In short you need to give people cash, preferably in the form of payroll tax breaks for married couples.
We already spend about half that 10% on kids, unfortunately we give it to the teachers union (and other government agents) rather than parents, so 50% of the problem can be solved without spending another dime just by giving parents control over the money.
The other 5% we just need to fix the funding mechanism for retirement benefits.
The structure of these retirement programs is such that they highly incentivize childlessness, because benefits get paid out regardless of whether you had the children to pay for them. In insurance terms, the costs of childbearing are the premiums and the benefits are the claims. There is a huge mismatch therefore between premiums and claims causing a classic insurance death spiral.

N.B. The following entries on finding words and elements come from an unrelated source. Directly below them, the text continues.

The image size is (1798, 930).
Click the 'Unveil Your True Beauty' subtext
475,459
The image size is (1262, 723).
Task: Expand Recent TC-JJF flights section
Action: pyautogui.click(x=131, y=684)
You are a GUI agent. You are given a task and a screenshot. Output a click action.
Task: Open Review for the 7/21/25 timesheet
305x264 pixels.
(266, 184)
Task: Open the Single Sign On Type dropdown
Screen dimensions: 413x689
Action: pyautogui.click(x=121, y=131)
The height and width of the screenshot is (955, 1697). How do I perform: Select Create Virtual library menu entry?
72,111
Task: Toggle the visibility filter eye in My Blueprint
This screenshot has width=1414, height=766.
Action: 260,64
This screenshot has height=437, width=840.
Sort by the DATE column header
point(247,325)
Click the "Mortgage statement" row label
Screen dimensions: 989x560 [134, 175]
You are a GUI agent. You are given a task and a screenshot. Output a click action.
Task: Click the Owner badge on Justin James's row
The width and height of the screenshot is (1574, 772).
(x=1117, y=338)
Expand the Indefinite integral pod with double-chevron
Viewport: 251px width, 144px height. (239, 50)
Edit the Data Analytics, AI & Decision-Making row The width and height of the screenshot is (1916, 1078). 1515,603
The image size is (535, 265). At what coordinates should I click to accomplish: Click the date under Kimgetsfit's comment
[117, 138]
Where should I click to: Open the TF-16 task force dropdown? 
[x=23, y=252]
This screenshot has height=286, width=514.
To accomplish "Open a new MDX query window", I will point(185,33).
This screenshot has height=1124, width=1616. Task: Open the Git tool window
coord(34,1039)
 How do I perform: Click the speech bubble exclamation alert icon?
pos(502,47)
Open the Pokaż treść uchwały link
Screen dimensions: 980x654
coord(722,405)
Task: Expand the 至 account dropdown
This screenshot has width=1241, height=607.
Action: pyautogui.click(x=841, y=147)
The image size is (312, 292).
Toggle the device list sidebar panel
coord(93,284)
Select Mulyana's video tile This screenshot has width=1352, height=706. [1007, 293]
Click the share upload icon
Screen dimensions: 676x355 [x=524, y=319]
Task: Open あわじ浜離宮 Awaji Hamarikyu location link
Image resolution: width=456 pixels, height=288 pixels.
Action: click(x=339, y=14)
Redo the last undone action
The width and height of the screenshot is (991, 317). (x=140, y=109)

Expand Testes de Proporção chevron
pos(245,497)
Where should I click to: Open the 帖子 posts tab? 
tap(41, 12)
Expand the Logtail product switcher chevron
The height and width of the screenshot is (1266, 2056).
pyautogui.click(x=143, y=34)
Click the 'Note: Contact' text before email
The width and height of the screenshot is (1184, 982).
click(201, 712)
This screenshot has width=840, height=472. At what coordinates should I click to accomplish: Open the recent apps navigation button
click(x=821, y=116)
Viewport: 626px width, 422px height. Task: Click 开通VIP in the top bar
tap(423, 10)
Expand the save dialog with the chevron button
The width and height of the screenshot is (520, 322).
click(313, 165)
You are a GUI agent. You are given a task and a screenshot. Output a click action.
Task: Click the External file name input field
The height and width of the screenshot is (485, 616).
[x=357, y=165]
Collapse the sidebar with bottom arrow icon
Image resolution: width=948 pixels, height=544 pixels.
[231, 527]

No insurance regulator would allow such a structure to exist in the private market. I note that high fertility groups like the Amish actually get to avoid SS and Medicare taxes.
We aren’t going to fix this on the claims end. We can fix this in the premium end by raising payroll taxes on those with fewer children and lowering it in those with more. You simply recognize that if raising future taxpayers is a legitimate form of payroll tax contribution and price appropriately.
Once you eliminate the free riding problem people can live as they please. I hope they have more kids but if they don’t at least things are finally “fair”.
I strongly doubt that “neurotic UMC lib parenting” is the cause of fertility shortfall. I hate on neurotic UMC libs as much as the next guy, but I see lots of people who aren’t neurotic UMC libs struggle with raising a family even though they let them play in the street and don’t drag them to spelling bees.
It costs fucking money! Houses are expensive. Healthcare is expensive. Childcare is expensive. Your time is expensive. If you don’t like the public schools (we gave it a shot, we threw in the towel) then education is expensive!
I ran the math on what it costs to live in the house I grew up in on my dad’s salary. He could not afford it today! He let me play in the street with friends but that assumes you can afford to live on that street.
There are two people I see that oppose this:
1) cheapskates who want to continue free riding the system
2) masochistic people who want having lots of children to make them special and balk at the idea of making it any easier
Sorry, I can’t come up with any better reasons to defend the status quo here. If you don’t want to spend political capital on this issue fine, but what I see people spending political capital on seems a lot worse than tax breaks for parents.
Once you get beyond three children, it becomes impossible to program their lives. That’s why large families tend toward natural R selection and why the most K selected types are the ones with only one or two children. It’s a serpent devouring its own tail. The fact we even have a conference like this is an indicator that we were being judged by God and found wanting.